Beginning with the line that contains "Where should I", transcribe the rest of the listing below exactly, including its last line, and exclude any pictures.
Content starts
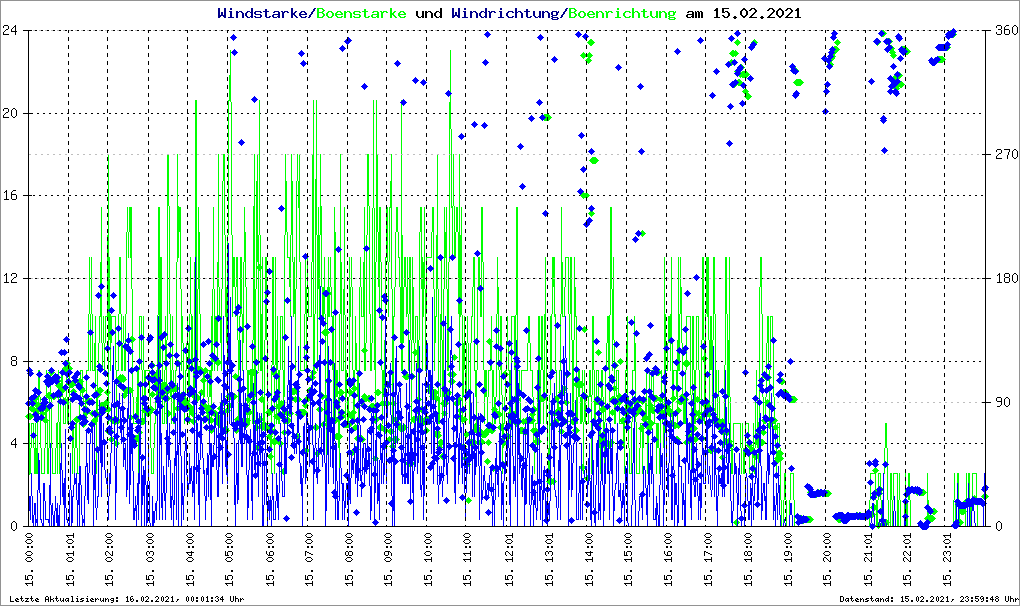The width and height of the screenshot is (1020, 606).
Task: Click the 12 label on left axis
Action: click(14, 278)
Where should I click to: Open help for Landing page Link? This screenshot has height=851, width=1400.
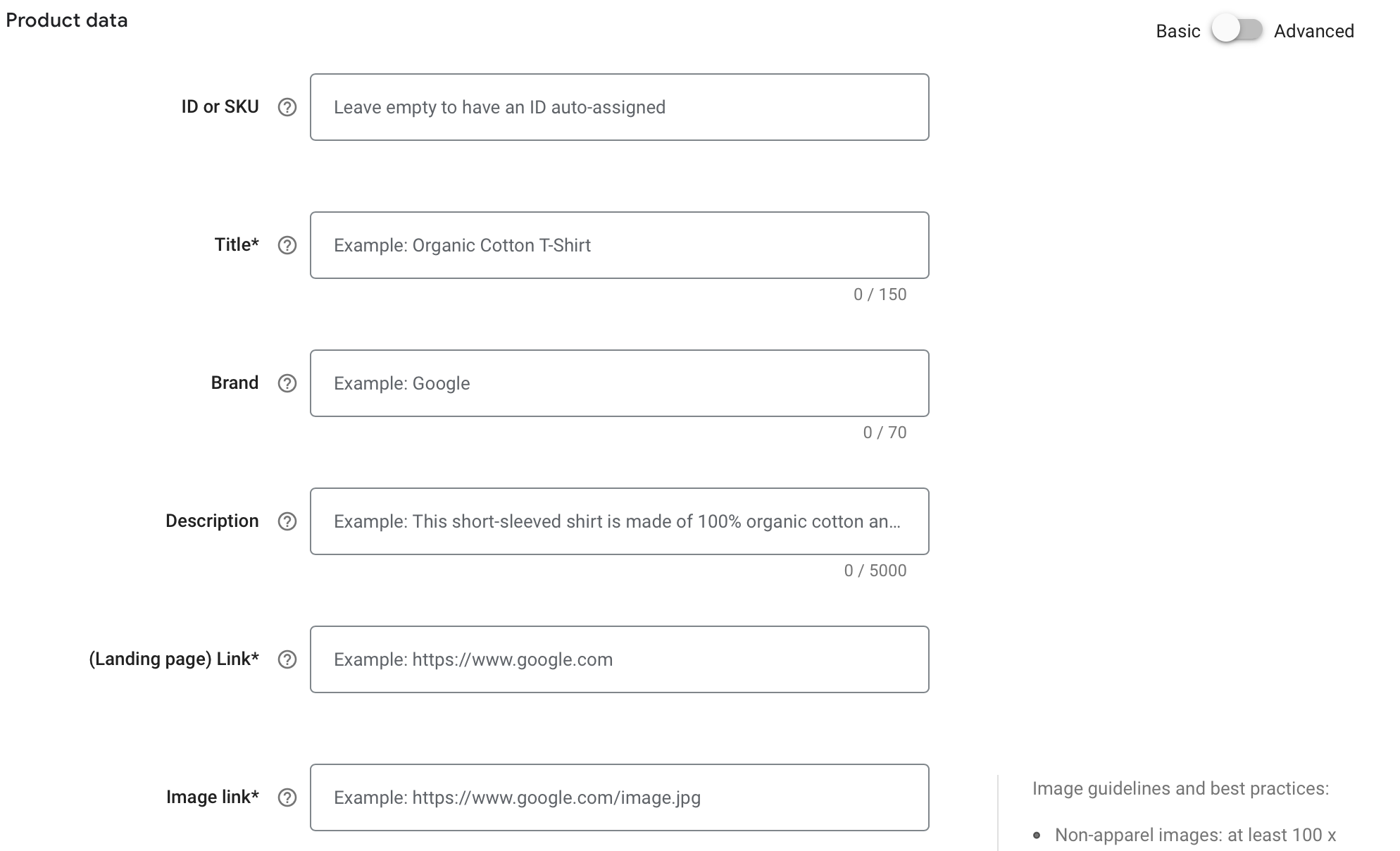(x=287, y=659)
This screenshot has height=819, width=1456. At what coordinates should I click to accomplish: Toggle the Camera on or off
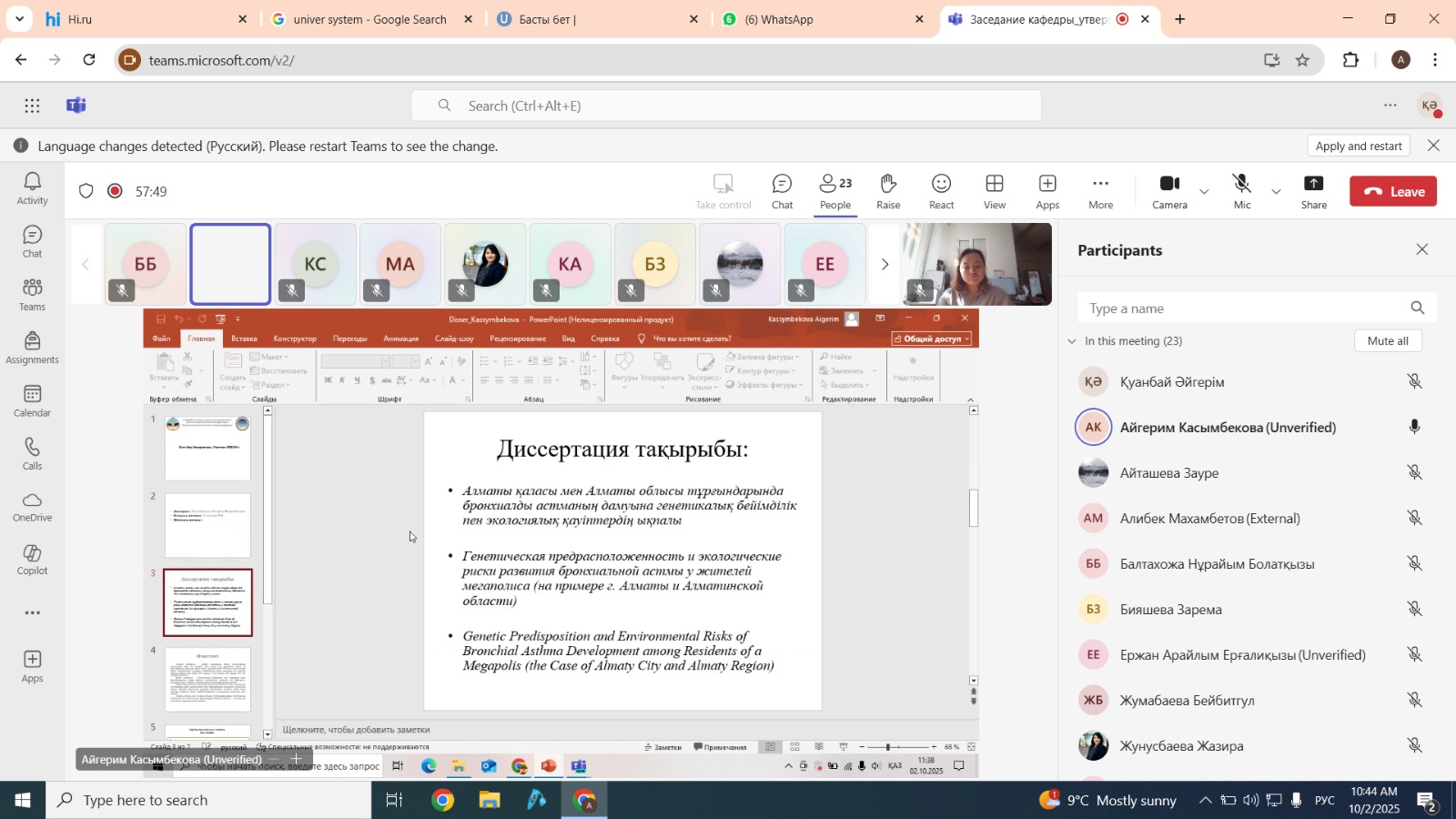(x=1169, y=191)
Content ends
**REPLY TO THE TASK**
Where should I click to: Open help for Landing page Link? This screenshot has height=851, width=1400.
(x=287, y=659)
This screenshot has height=819, width=1456. At what coordinates should I click to accomplish: Toggle the Camera on or off
(x=1169, y=191)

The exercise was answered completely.